--- Start of INPUT MATERIAL ---

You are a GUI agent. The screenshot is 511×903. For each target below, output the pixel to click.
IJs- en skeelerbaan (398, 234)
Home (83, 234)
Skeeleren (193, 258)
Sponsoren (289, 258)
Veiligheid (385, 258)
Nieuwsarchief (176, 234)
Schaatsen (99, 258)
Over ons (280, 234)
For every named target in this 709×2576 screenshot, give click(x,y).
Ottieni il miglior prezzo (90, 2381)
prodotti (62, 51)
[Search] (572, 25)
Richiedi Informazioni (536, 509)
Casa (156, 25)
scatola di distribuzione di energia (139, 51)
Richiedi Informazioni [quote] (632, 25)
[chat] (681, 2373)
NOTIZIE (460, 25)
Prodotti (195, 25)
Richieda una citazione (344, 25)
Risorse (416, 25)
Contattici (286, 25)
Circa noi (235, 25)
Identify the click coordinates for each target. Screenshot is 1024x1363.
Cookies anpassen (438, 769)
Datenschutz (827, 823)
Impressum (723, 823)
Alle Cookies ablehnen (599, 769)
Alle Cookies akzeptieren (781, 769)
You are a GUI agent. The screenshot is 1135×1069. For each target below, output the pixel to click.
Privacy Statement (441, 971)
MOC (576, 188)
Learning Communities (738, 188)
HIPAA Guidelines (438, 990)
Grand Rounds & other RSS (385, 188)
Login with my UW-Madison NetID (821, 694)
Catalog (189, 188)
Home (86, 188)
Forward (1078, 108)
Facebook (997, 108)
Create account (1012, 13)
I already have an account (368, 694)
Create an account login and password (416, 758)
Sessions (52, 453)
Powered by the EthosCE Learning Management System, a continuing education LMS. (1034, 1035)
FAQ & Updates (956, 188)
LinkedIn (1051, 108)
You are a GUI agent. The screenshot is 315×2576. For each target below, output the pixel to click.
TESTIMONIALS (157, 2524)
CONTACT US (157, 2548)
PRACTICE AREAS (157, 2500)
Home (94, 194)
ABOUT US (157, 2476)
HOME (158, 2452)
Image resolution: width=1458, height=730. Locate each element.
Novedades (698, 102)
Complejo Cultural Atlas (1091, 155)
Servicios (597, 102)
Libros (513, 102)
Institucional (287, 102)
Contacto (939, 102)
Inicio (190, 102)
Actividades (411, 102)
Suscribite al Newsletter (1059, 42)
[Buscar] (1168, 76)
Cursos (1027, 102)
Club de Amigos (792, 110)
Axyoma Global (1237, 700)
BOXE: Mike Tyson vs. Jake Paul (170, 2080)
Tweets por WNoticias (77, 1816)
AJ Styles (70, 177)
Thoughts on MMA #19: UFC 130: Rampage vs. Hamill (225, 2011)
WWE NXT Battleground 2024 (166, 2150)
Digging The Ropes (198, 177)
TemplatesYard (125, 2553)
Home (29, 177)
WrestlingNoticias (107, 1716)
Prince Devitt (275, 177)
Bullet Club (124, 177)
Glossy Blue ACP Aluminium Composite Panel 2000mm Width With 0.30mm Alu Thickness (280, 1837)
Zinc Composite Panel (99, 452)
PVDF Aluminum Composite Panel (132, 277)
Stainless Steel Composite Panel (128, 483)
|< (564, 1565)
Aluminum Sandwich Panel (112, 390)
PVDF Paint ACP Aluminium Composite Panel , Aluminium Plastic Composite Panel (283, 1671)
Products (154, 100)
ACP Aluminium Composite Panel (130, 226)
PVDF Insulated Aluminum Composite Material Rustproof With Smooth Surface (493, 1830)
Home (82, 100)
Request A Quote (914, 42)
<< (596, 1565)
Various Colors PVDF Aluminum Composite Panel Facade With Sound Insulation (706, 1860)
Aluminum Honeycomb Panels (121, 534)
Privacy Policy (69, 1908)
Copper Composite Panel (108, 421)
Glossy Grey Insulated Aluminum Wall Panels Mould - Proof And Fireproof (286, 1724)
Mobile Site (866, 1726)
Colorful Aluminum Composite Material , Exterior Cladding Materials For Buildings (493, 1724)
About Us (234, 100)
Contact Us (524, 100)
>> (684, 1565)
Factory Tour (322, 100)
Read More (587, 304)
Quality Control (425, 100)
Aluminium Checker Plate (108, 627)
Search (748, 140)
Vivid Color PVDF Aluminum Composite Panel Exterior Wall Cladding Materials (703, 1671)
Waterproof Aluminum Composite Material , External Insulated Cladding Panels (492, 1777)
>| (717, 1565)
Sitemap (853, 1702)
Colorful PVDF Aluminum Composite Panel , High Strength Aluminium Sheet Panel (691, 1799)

--- End of INPUT MATERIAL ---

TASK REQUIREMENTS: Rewrite every line from the line with "Forward (1078, 108)" to the line with "Actividades (411, 102)", both included, with the requests unchanged. Multiply each coordinate in the answers by 2.55 and round it to a whole number, with halves rounded up.

TASK RESPONSE:
Forward (2749, 275)
Facebook (2542, 275)
Create account (2581, 33)
I already have an account (938, 1770)
Create an account login and password (1061, 1933)
Sessions (133, 1155)
Powered by the EthosCE Learning Management System, a continuing education LMS. (2637, 2639)
FAQ & Updates (2438, 479)
LinkedIn (2680, 275)
You are a GUI agent. The screenshot is 315×2576. For each target below, output the pixel to click.
TESTIMONIALS (400, 6436)
CONTACT US (400, 6497)
PRACTICE AREAS (400, 6375)
Home (240, 495)
ABOUT US (400, 6314)
HOME (403, 6253)
Image resolution: width=1458, height=730. Locate each element.
Novedades (1780, 260)
Complejo Cultural Atlas (2782, 395)
Servicios (1522, 260)
Libros (1308, 260)
Institucional (732, 260)
Contacto (2394, 260)
Inicio (485, 260)
Actividades (1048, 260)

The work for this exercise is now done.